1. You can't rock out without your cock out. There are huge risks in daring to take yourself seriously enough to stand onstage for a crowd of people (no matter how small or large) and say, “Listen to me! I have something you should hear!” This presumes a degree of entitlement that no audience will grant unless you first grant it to yourself. Do you deserve to do this? Why you and not someone else? Aren’t there already more famous people who are way better at this? These questions are blocks over which you must risk stumbling. You can’t know in advance how you’ll avoid failing and becoming an object of mockery. But you can choose in advance to be a person who you know to be unstoppable.

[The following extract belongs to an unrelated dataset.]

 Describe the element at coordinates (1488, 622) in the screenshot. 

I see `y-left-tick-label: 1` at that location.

2. Take a sad song and make it fucking better. Life is a bunch of problems stacked on top of each other. You can disappear some of them, but since you can’t make life into anything other than problems, you have to pick one to sing about. Fortunately, your audience is ready to meet you halfway and dance, drink, and make out to just about any description of life’s miseries—but only if you rock that description hard enough. In punditry, as in music, you can make people (genuinely!) feel comforted and with it, even while making them aware of just how honestly fucked everything is. It isn’t a matter of trotting out innovative think pieces or ritually displaying your wonkocratic credentials—whether you nerd out in chart-filled policy columns or speak emotionally about vast generalities, your punditry must make people want to nod along with you, no matter how intense or reasonable their disagreements are with you.

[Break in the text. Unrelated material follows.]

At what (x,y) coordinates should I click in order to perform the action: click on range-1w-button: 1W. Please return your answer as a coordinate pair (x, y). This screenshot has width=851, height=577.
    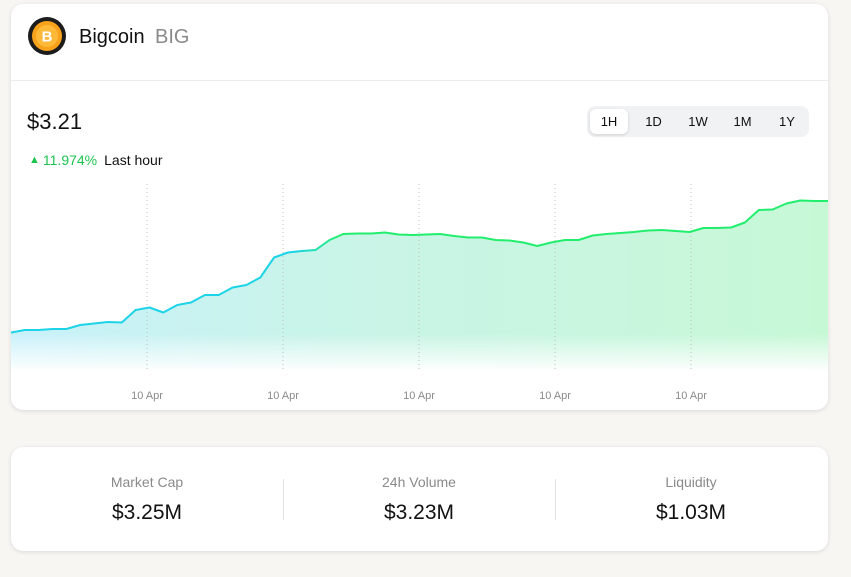
    Looking at the image, I should click on (698, 122).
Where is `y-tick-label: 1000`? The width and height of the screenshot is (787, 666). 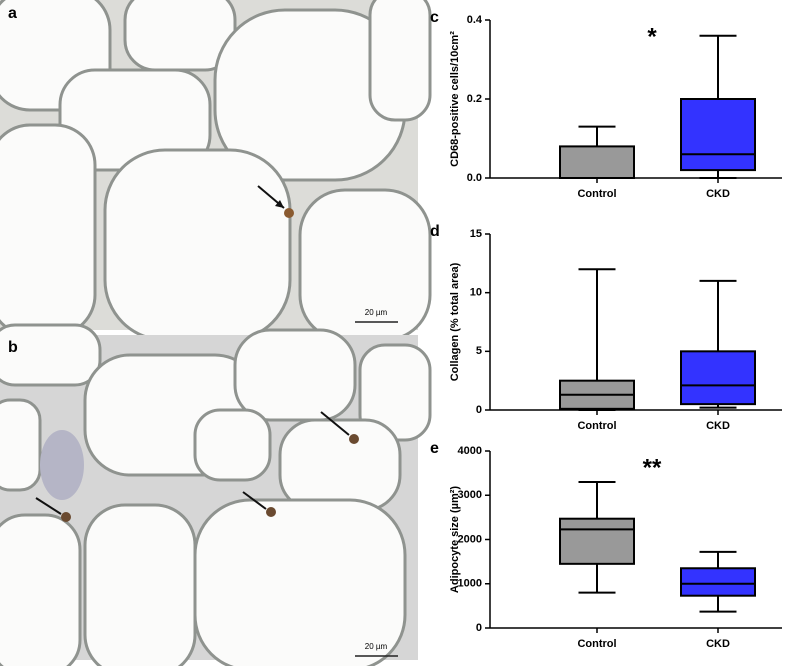 y-tick-label: 1000 is located at coordinates (470, 584).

3. Be a role model. Beware of musicians and pundits who think of themselves as resource scarce. It’s not very entertaining or rewarding to hear music or read commentary that comes from a place of self-perceived poverty, weakness, or desperation. And unless the performer is particularly talented, it’s often obvious exactly where their work is coming from. Likewise, we really enjoy sharing in the work of musicians and pundits who perform from a place of abundance—no matter how famous or obscure, how rich or poor, how sophisticated or crude. If you’re fronting a band or being a pundit, you’re on your own. You have to be your own justification for yourself. And you have to accept the idea that none of this is going to work unless you want people to be like you—in all probability, a lot more like you. It’s OK. Relax into it. People want to be led. They want transformative experiences. The thing that makes us human, after all, is that we can transform each other and be transformed. It’s all going to happen, anyway, with or without you, so why not try to make it happen? Rock stars do this all the time. Pundits, not so much. It’s not the difference of form that’s responsible for that yawning gulf. It’s the attitude that greases the wheels of the pundit-industrial complex—the focus on the who-said-what BS and the gaffes that no one truly cares about but are blown all out of proportion.

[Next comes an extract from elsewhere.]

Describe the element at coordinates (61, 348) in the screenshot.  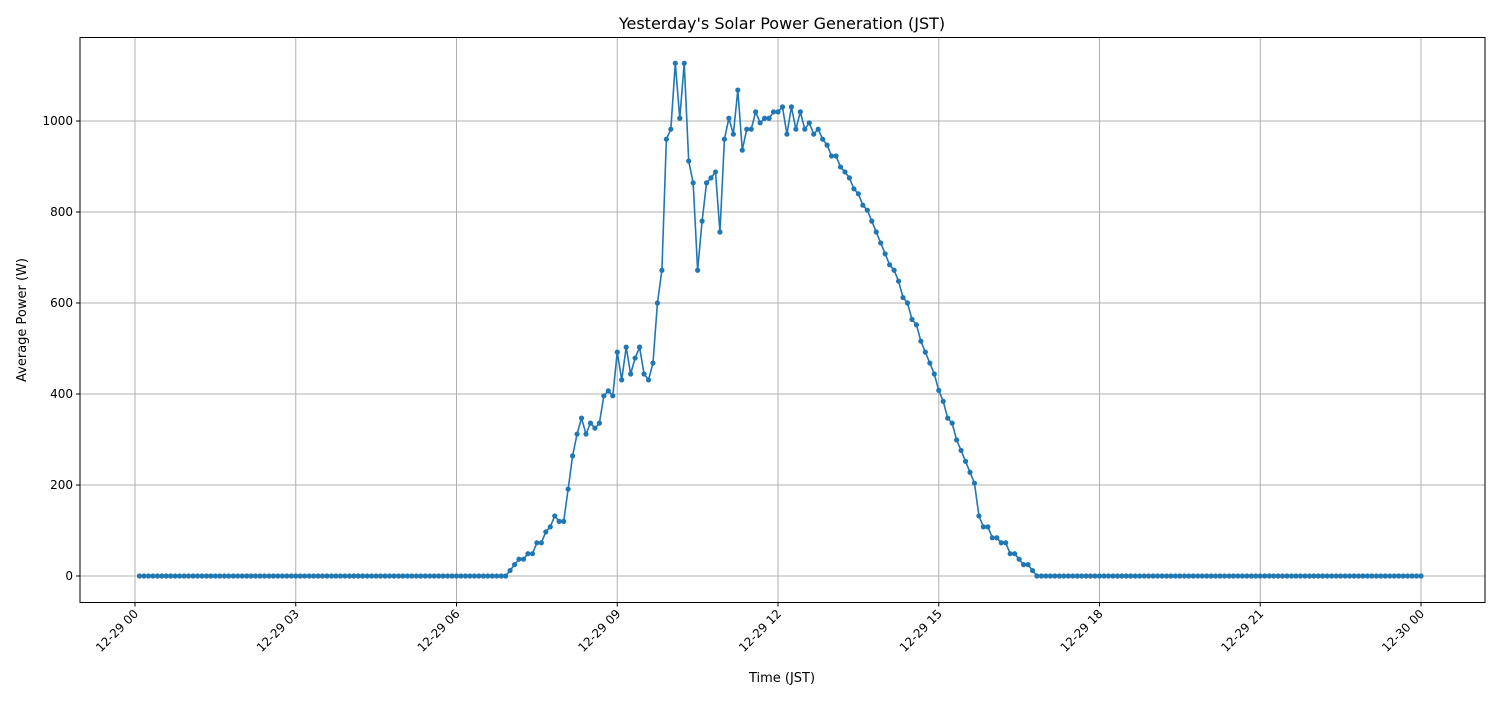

4. Clichés are signposts on the road to success. Pundits can become machines, generating word salads everyone will recognize without actually absorbing any concepts. Many readers and media outfits have convinced themselves that it’s OK to expect nothing more. But instead of agreeing that embodying a cliché is the culmination of a career, pundits can use their clichés like good musicians do—as rules to either break or let stand. In music, there's no way to avoid an endless string of references, no matter how loosely or rigorously you adhere to formulas. Pundits who feel trapped and defined by the formats of op-eds, tweets, and TV appearances need to learn how to tweak expectations without self-combusting or retreating into inaccessible weirdness. If they worry about becoming predictable, they should just drop their fear that a sudden transformation, a venture into the world beyond their predictable positions, will ruin them. It’s more likely to be their salvation—and, as readers and listeners, ours.